FAQ (domande e risposte)
os’è il mobbing sul lavoro?
Il mobbing sul lavoro è definito come una serie di atti vessatori e prevaricatori, ripetuti nel tempo, che vengono esercitati contro un lavoratore allo scopo di isolarlo, emarginarlo, umiliarlo o danneggiarlo professionalmente. Questi atti possono includere azioni sia verbali che fisiche che, attraverso la loro persistenza, creano un ambiente lavorativo ostile e insostenibile per la vittima.
Chi può commettere mobbing sul lavoro?
Il mobbing può essere commesso da diverse figure all’interno dell’ambiente lavorativo, includendo il datore di lavoro, i superiori del lavoratore, o anche dai colleghi stessi. È importante notare che, indipendentemente dall’autore degli atti, l’azienda risponde sempre di questi comportamenti, a meno che il mobbing non sia perpetrato da terzi e il datore di lavoro non ne sia stato adeguatamente informato dalla vittima.
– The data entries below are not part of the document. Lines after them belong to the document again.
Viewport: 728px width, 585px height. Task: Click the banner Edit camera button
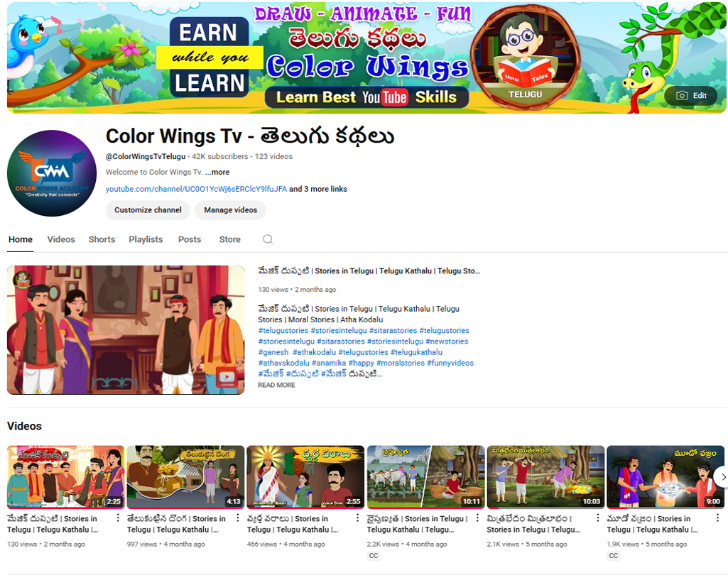(x=691, y=96)
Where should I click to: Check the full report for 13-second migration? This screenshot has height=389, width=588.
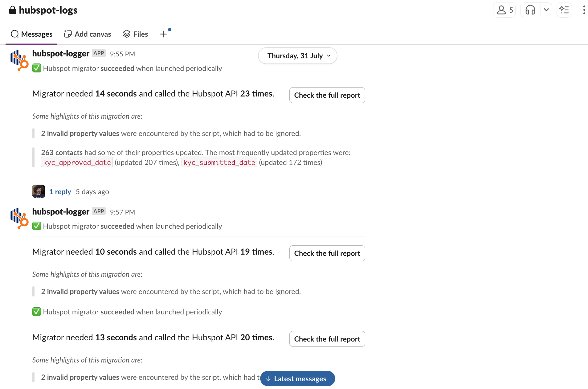pyautogui.click(x=327, y=339)
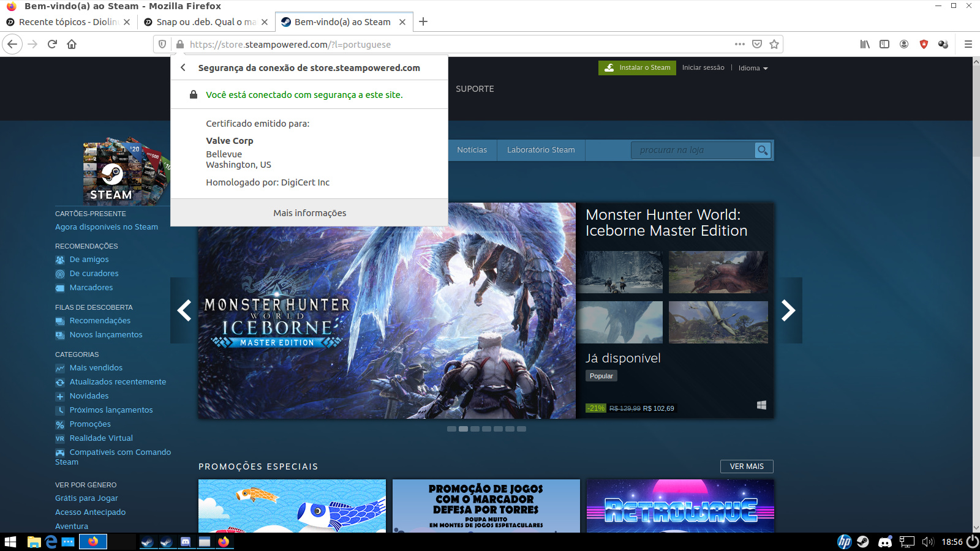Image resolution: width=980 pixels, height=551 pixels.
Task: Click the procurar na loja search field
Action: click(692, 150)
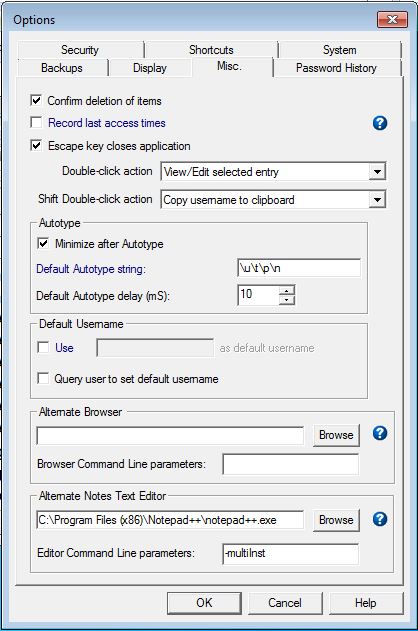The width and height of the screenshot is (418, 631).
Task: Enable Record last access times checkbox
Action: coord(36,122)
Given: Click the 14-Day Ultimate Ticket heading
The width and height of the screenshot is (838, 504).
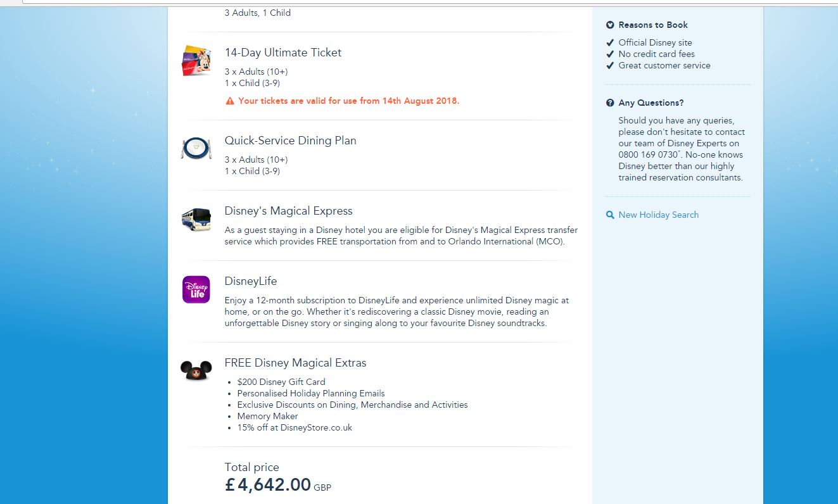Looking at the screenshot, I should click(283, 53).
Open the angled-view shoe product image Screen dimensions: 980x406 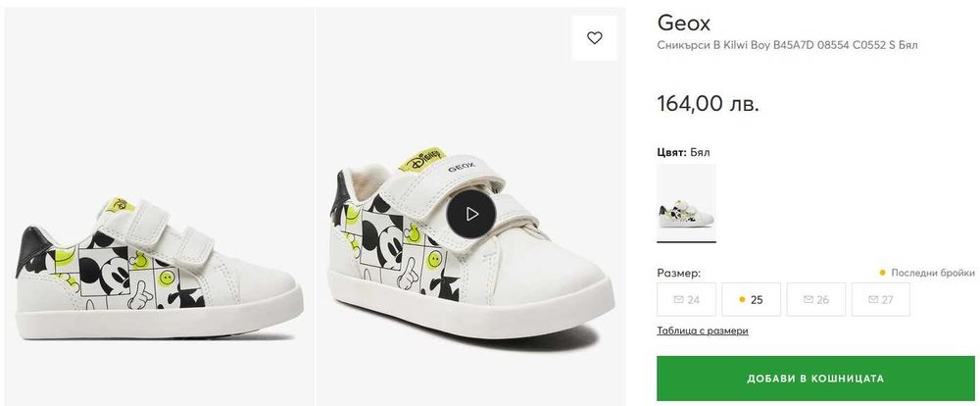470,207

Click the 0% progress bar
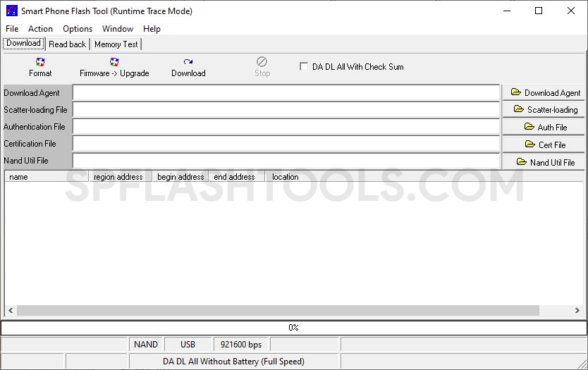(x=293, y=328)
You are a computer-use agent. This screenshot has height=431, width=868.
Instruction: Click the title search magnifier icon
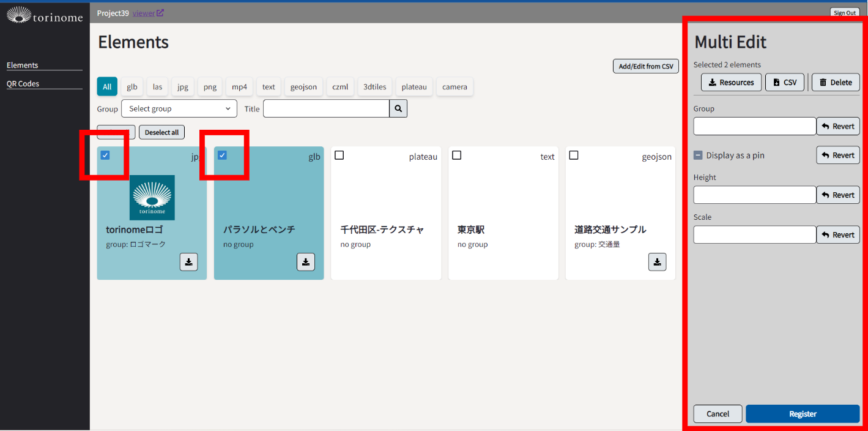pos(398,109)

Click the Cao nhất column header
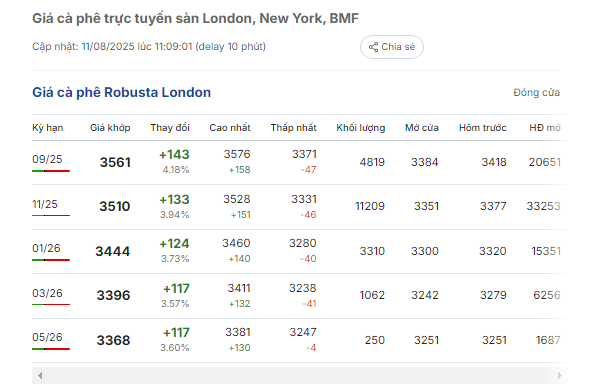tap(230, 128)
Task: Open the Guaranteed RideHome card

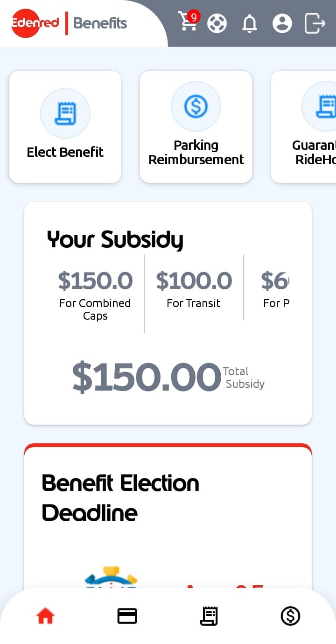Action: 303,126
Quali comportamenti costituiscono mobbing?
Il mobbing si manifesta attraverso comportamenti ostili e vessatori che sono sia intenzionali che ripetuti. Questi comportamenti includono, ma non si limitano a:
- Insulti e minacce
- Aggressioni verbali
- Isolamento
- Esclusione da riunioni o eventi aziendali
- Assegnazione di compiti dequalificanti o impossibili
- Creazione di ostacoli all’avanzamento professionale
- Demansionamento
- Richiesta continua di straordinari o di lavoro notturno
- Continuo spostamento di mansioni o di turni
- Uso inappropriato del potere disciplinare
- Assegnazione delle ferie in periodi non desiderati dal lavoratore
Quali prove sono accettate per dimostrare il mobbing?
Per dimostrare il mobbing, si possono utilizzare varie forme di prove, tra cui:
- Prove testimoniali
- Messaggi
- Registrazioni video o audio
- Qualsiasi altro elemento che possa evidenziare la volontà di creare un clima di sofferenza e umiliazione.
La giurisprudenza riconosce anche le presunzioni, ovvero indizi basati sui comportamenti e la loro reiterazione, come valide per dimostrare il mobbing.
Quanto tempo è necessario per configurare il mobbing?
Il mobbing non si configura come un singolo episodio isolato, ma richiede una reiterazione delle condotte illecite. Generalmente, si considera che un periodo minimo di sei mesi di comportamenti sistematici e ripetuti sia necessario per poter parlare di mobbing.
Quando il mobbing diventa reato?
Il mobbing diventa reato in situazioni specifiche, particolarmente nei piccoli contesti lavorativi dove il datore di lavoro ha contatti diretti e continui con i dipendenti. In questi casi, la condotta mobbizzante può essere paragonata a quella del familiare che maltratta gli altri conviventi. La legge riferisce all’articolo 572 del Codice penale, che punisce i maltrattamenti contro familiari con la reclusione. La Cassazione ha chiarito che per rientrare in questa categoria, deve esistere un rapporto di “parafamiliarità” tra datore di lavoro e dipendente, caratterizzato da una fiducia particolare e da una convivenza simile a quella familiare.